__Exercise__: Pick out each line of the material below that contains the string "width", with uppercase and lowercase letters treated as different.

__Task material__:
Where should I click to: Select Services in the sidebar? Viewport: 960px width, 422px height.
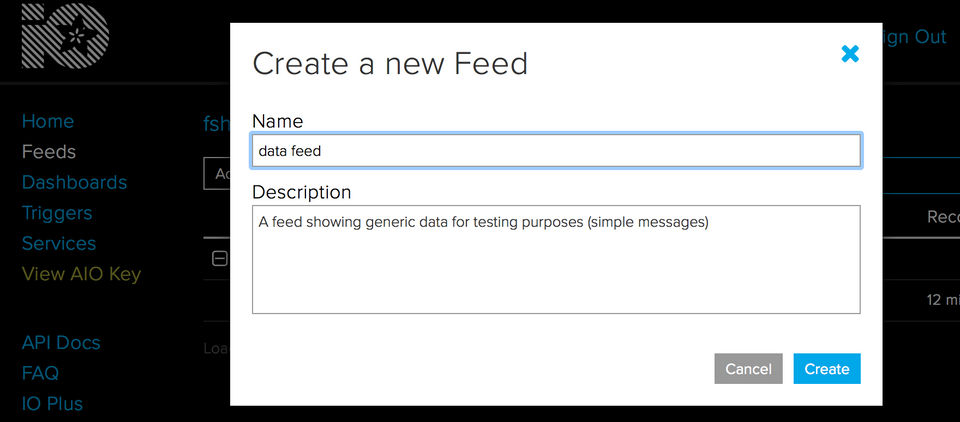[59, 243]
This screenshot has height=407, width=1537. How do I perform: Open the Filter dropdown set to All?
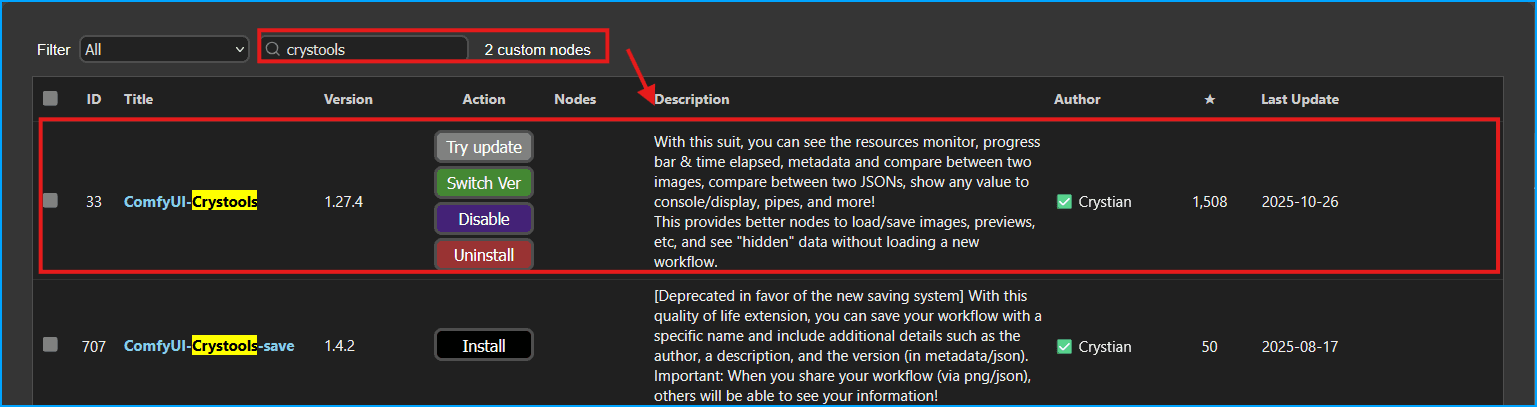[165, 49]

==

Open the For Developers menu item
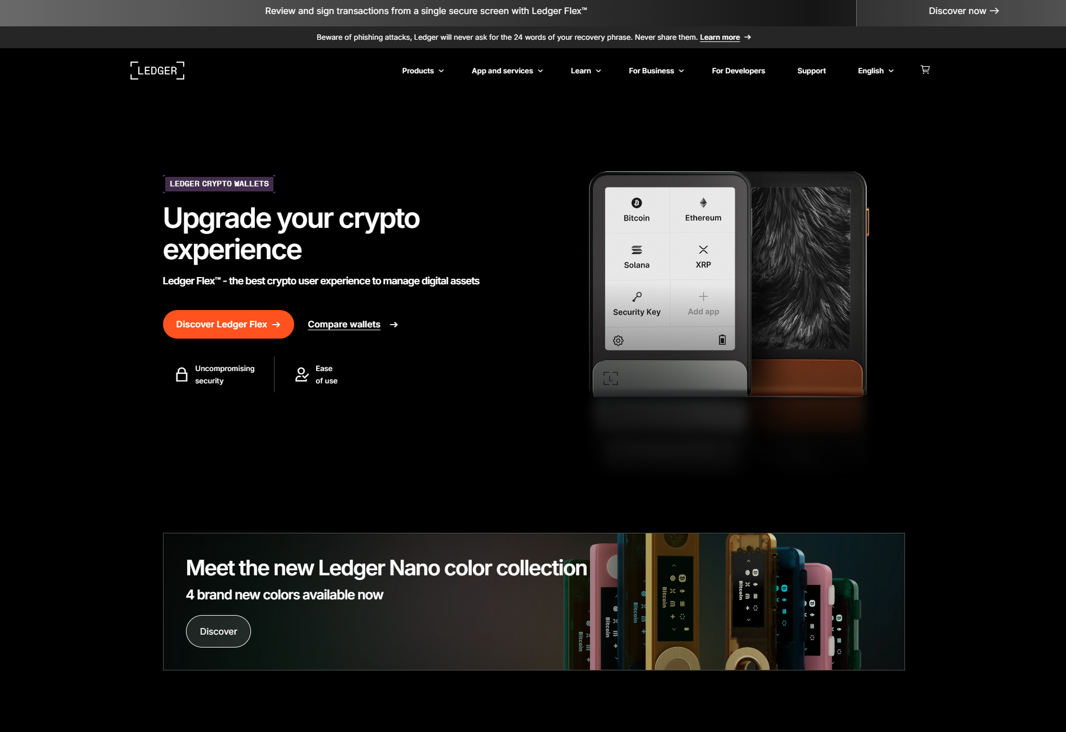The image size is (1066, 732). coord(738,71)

__Solution to the problem__:
Where should I click to: Select Services in the sidebar? Viewport: 960px width, 422px height.
This screenshot has height=407, width=1537. How do I perform: Open the Filter dropdown set to All?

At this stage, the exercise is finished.